» 課題
1) 本文抜粋から、「居酒屋で気の置けない仲間に冗」で始まり「笑い声が上がると瞬時に激昂。」で終わる部分を、一字も変えずに抜き出してください。
2) 本文抜粋に基づき、次の各問いに答えてください。
(a) 上田秀明氏の役職は何ですか。
(b) 国連の拷問禁止委員会はどこで開かれましたか。
(c) 上田氏が大使を務めた国はどこですか。
3) 次の各記述が本文抜粋の内容と一致するかどうかを、「はい」または「いいえ」で判定してください。判断の根拠となる本文抜粋の語句を、そのまま引用して添えてください。
(a) 上田氏は京都大学から外務省に入った。
(b) 会議の模様はユーチューブなどで見ることができる。
(c) 上田氏は居酒屋で仲間に冗談まじりに怒鳴った。

» 本文抜粋

===

「左翼のクソども…」という復興庁官僚の暴言ツイートが話題となったが、官僚たちの呆れた言動は、いまに始まったことではない。やっぱ、キャリア(高級官僚)は違うわー。そんなふうに人々をうならせる発言が最近、相次いでいる。

「笑うな!」「黙れ!」

 居酒屋で気の置けない仲間に冗談まじりに言うのではなく、国際会議の場で各国代表たちに向かって真顔で怒鳴りつけたのは、上田秀明・人権人道担当大使(68)。5月22日にジュネーブで開かれた、国連の拷問禁止委員会での一コマだ。

 東京大学から外務省に入り、ポーランドとオーストラリアの大使も務めた。笑いの的にされた経験が少ないからなのか、自分の話の途中でクスクスと笑い声が上がると瞬時に激昂。

「ドントラフ!」「シャラップ!」

 とどやし、見事に会議場に静けさを取り戻した(この模様はユーチューブなどで見られる)。ただ、もともと「笑いの種」を提供したのは上田氏自身だ。

===

» 記録抜粋
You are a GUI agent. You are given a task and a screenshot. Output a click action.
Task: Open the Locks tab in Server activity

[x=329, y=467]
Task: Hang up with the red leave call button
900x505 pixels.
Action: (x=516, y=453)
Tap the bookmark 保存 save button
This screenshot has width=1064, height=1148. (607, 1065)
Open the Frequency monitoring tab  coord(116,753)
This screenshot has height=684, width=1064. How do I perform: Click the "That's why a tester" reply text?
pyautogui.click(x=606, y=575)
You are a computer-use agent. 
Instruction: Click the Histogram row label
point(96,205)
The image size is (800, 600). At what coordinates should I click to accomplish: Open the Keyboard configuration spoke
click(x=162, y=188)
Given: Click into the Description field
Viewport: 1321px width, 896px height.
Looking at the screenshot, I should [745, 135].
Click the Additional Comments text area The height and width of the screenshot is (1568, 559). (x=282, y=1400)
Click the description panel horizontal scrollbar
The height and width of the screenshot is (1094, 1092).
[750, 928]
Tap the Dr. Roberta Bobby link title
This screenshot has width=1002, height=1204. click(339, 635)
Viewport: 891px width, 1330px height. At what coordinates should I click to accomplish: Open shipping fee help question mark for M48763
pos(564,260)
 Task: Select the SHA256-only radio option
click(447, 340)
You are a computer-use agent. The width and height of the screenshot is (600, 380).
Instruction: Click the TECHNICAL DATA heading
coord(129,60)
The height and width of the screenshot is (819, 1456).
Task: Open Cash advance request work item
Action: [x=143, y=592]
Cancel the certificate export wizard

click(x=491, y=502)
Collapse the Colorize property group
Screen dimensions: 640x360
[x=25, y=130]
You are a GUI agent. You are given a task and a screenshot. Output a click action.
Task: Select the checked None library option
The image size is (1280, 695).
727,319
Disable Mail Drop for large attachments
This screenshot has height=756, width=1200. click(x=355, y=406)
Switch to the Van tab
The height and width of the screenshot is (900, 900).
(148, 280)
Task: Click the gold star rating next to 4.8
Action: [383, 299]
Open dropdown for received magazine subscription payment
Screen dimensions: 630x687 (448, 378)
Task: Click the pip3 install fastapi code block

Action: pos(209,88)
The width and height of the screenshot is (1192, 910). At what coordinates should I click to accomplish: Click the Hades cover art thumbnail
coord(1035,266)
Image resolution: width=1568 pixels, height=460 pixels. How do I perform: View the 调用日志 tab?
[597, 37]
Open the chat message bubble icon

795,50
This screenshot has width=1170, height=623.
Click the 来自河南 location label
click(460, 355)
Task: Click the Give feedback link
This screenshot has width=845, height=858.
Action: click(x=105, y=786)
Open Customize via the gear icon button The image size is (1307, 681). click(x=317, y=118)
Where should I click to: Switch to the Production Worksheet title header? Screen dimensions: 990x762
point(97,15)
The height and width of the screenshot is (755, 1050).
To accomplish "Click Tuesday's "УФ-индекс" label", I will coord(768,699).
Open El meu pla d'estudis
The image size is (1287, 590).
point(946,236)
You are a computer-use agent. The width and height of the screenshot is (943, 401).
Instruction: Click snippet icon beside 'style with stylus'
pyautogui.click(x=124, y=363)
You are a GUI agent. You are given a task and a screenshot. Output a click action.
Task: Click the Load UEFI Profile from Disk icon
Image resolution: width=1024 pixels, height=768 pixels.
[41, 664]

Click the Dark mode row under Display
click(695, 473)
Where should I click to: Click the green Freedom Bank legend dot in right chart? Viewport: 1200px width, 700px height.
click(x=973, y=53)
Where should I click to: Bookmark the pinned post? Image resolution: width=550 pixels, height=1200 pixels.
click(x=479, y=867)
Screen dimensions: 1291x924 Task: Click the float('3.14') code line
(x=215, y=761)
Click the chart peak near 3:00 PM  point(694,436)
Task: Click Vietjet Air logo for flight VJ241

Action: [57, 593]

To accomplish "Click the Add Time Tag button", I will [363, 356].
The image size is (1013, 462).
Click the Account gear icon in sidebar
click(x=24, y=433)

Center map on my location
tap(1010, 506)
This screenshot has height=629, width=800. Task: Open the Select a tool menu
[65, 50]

===

» 解答
1)
居酒屋で気の置けない仲間に冗談まじりに言うのではなく、国際会議の場で各国代表たちに向かって真顔で怒鳴りつけたのは、上田秀明・人権人道担当大使(68)。5月22日にジュネーブで開かれた、国連の拷問禁止委員会での一コマだ。

 東京大学から外務省に入り、ポーランドとオーストラリアの大使も務めた。笑いの的にされた経験が少ないからなのか、自分の話の途中でクスクスと笑い声が上がると瞬時に激昂。

2)
(a) 人権人道担当大使
(b) ジュネーブ
(c) ポーランドとオーストラリア

3)
(a) いいえ。「東京大学から外務省に入り」
(b) はい。「この模様はユーチューブなどで見られる」
(c) いいえ。「居酒屋で気の置けない仲間に冗談まじりに言うのではなく、国際会議の場で各国代表たちに向かって真顔で怒鳴りつけた」